Sólveig Matthildur is a member of Kælan Mikla, an acclaimed solo artist, and a Grapevine Music Awards winner. Here, she talks us through her new album, ‘Constantly In Love.’
CONSTANTLY IN LOVE
The title track is about being constantly in love with everything around you. It’s not necessarily about love between two people, but also about the trees, flowers and all the beauty around you, and living with the fear of being hurt, so you break everything around you before it breaks you.
MY DESPERATION / YOUR DESPERATION
These are sibling songs about two people or two things that don’t fit together, but somehow always end up interacting with each other in a self-harming way. Some things in my life I just can’t let go of. Without them, all days feel the same; with them, I hurt myself. So in the end I regret any decision.
I wrote the song last year the day one of my younger brothers graduated. I am so proud of him and I feel like over the last six years he’s done all the right things, while I’ve made a series of bad decisions. In the lyrics I tell my brothers that I will mark all the holes and hills that I have stepped in and tripped on with a red mark, so they can avoid making those same mistakes.
MY FATHER TAUGHT ME HOW TO CRY
In this song I am walking in a forest on a dark evening, not sure if I’m dreaming. I’m walking home, but it’s getting late and snow is covering the path. I see there are shadows following me—I start to run, but I fall down on my knees, hearing the voice of my father. I cry out: “Will my voice be silenced before I have said everything I wanted to say?”
The sibling of ‘CONSTANTLY IN LOVE’ it’s about not being able to fall asleep, but not being able to wake up. The lyrics are partially from an old poem, ‘Sofðu, unga ástin mín,’ about when the bandit Halla sings her child to sleep before she has to drown her. I have a constant fear of not waking up if I fall asleep.
I was sitting at a bar with a guy. He said “I’m a dystopian guy, Sólveig.” I thought it was very beautiful, as I have always seen myself as a utopian girl. This song represents my current lifestyle—I sing and dance in front of people that I have a 24-hour relationship with. Constantly meeting new people is amazing, but it gets lonely.
This one is about the limitations of your own dreams. There was a sentence that really inspired the whole concept: “Now we are happy, and then what?” I have always been a dreamer and I have these crazy surreal dreams. I get sad when I wake up and realise how limiting reality is.

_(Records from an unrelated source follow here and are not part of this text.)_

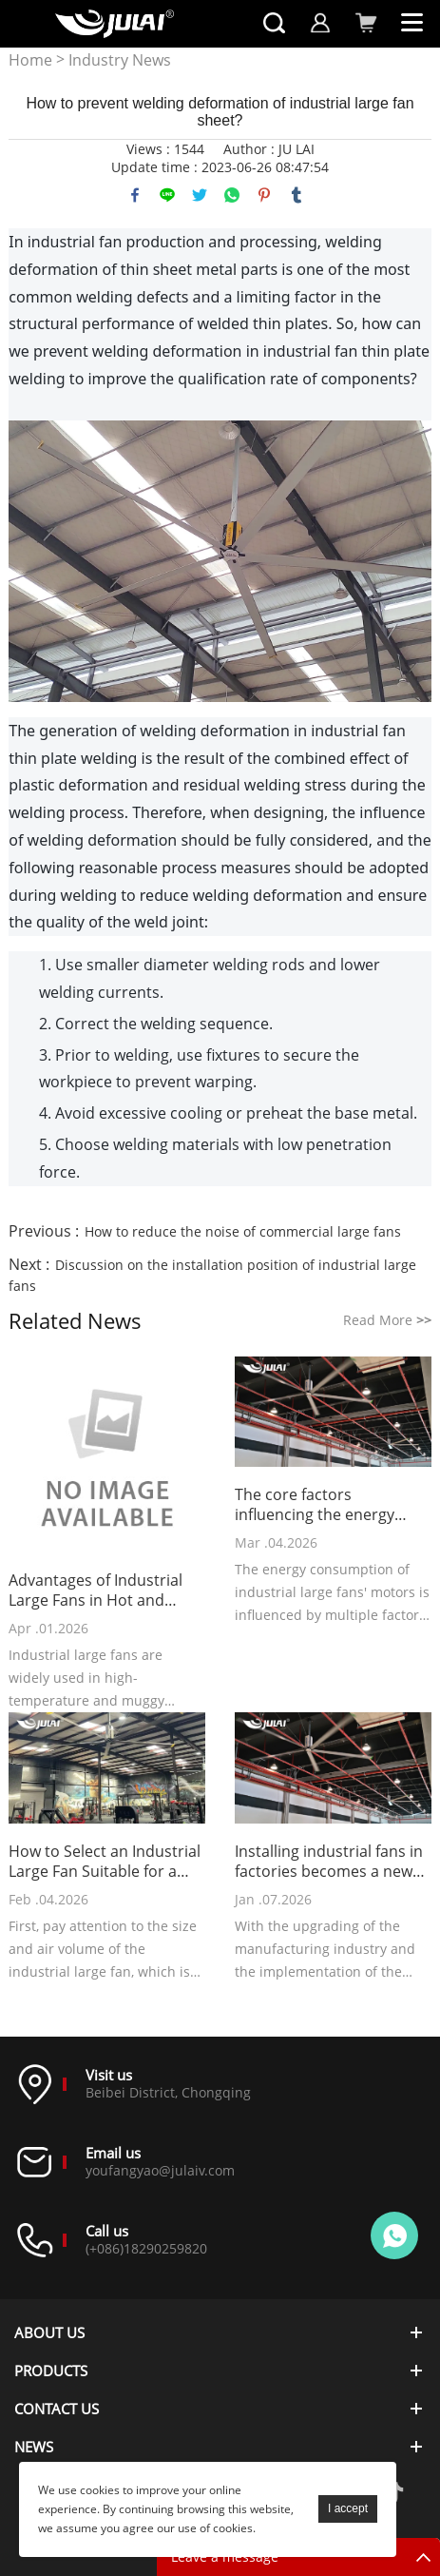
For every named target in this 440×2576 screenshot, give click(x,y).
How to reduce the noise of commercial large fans (243, 1231)
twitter (199, 195)
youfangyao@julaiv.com (160, 2170)
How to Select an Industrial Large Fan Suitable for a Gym (105, 1862)
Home (30, 60)
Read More (387, 1320)
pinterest (264, 195)
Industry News (119, 60)
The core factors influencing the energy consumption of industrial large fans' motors (328, 1505)
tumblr (296, 195)
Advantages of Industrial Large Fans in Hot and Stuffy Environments (95, 1590)
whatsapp (231, 195)
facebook (134, 195)
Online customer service (394, 2235)
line (167, 195)
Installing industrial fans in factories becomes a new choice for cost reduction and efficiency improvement (329, 1862)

I made the base of this song in my bedroom in Leipzig. I had been upset all day and felt defeated. I decided to lock my sadness away and make music, and ended up with this track on repeat, dancing in my room. I sent it to my friend Dylan (Some Ember); we met up his studio in Berlin and made this song.
The final song, and the most dramatic. The lyrics are partially taken from the first song I ever made solo—’Unexplained Miseries I’—which is about the end of my last relationship. Then I sing a vulnerable poem where I admit my pain and repeat the question: “If I never again lust, will I ever again hurt?” Isn’t it just easier?